4. It is argued by the learned Counsel for the appellants that the plaintiffs being tenant grove-holders and not being tenants of land let or held for agricultural purposes the revenue Court had no jurisdiction to pass a decree for their ejectment, and the decree of the revenue Court was not a bar to the present suit, In support of this contention reliance is placed by the learned Counsel on the cases of Habibullah v. Kalyan Das [1914] 12 A.L.J. 1080, Lala Sheo Prasad v. Babu Ram A.I.R. 1923 All. 168, Mukh Ram v. Chajju [1919] 17 A.L.J. 646.

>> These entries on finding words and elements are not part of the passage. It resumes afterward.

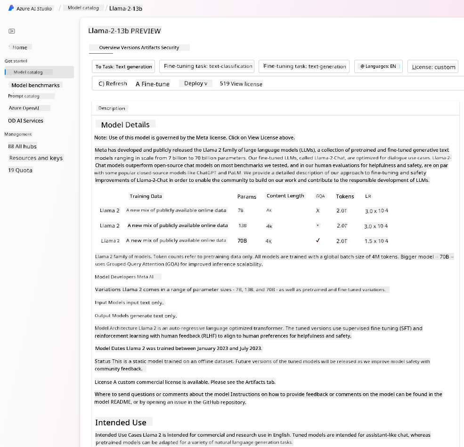464x447 pixels.
Task: Start Fine-tune for Llama-2-13b
Action: (x=153, y=84)
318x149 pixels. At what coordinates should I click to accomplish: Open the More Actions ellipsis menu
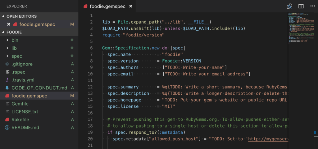point(312,6)

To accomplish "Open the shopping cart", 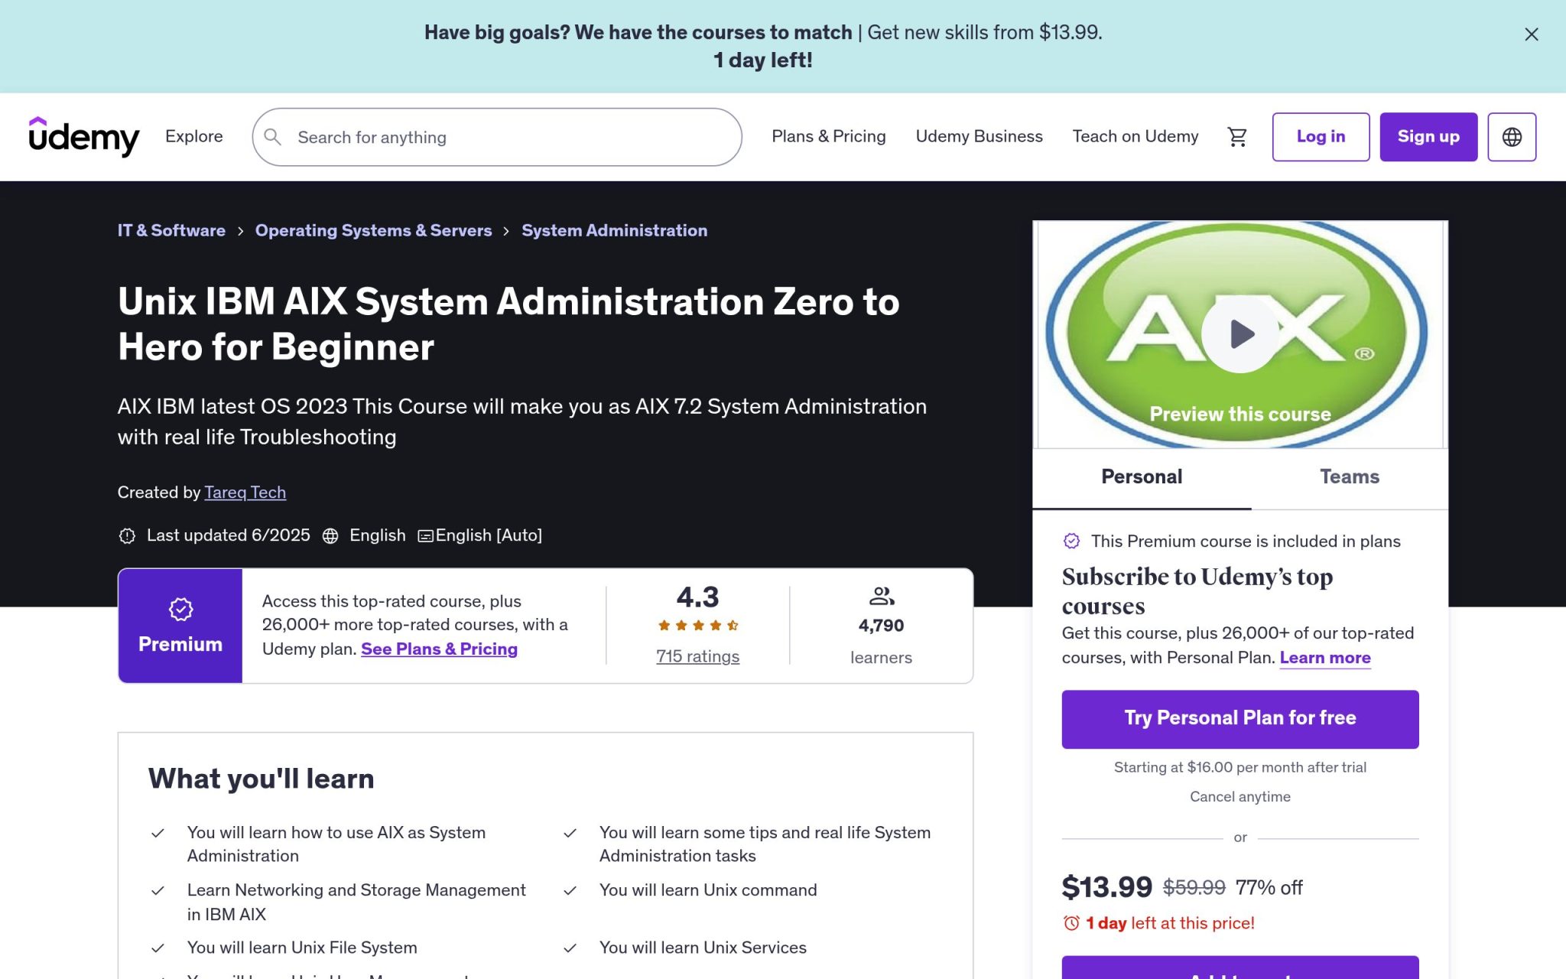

5. The point that arises for consideration in the present case did not arise in the first two cases cited by the learned Counsel. These cases are only an authority for the proposition that land covered by a grove is not land held for agricultural purposes, and, as such, the revenue Court has no jurisdiction to entertain a suit for ejectment of a grove-holder under Section 58 of the Agra Tenancy Act. The question whether a decree for ejectment passed by the revenue Court does or does not bar a subsequent civil suit, filed with a view to nullify the effect of the decree of the revenue Court was not considered in either of those two cases. In Mukhram's case certain unsuccessful plaintiffs in a suit for ejectment filed in the revenue Court brought a subsequent suit for ejectment of the defendants on the ground that the defendants were holding the land as a trespasser, and it was held that the decision of the revenue Court did not operate as res judicata, and the suit filed by the plaintiffs was maintainable, It was held in that case that the relationship of landlord and tenant did never exist between the parties to the suit and the defendant was in the position of a trespasser, and, as such, the civil suit was maintainable, notwithstanding the previous, decision of the revenue Court. In the present case it is nobody's case that the present plaintiffs are in possession of the plot in dispute as trespassers, In the suit for ejectment filed by the present respondents against the plaintiff-appellants, the revenue Court had jurisdiction to decide the question whether the plaintiffs were agricultural tenants or not, and, having decided that question in a suit that was within the exclusive jurisdiction of the revenue Court, the trial of the same question by the civil Court is barred by the principle of res judicata: vide Balwant Singh v. Sarabjit : AIR1927All70 . The validity of the decree of a revenue Court in a suit, which that Court is alone competent to try, cannot depend upon findings recorded by the civil Court in a suit between the same parties relating to the same subject-matter instituted after the decision of the revenue Court. The mere fact, that the plot in dispute has now been found by the learned Munsif to be a grove, cannot nullify the decree of the revenue Court, which was based on a diametrically opposite finding

6. For the reasons given above I dismiss this appeal with costs.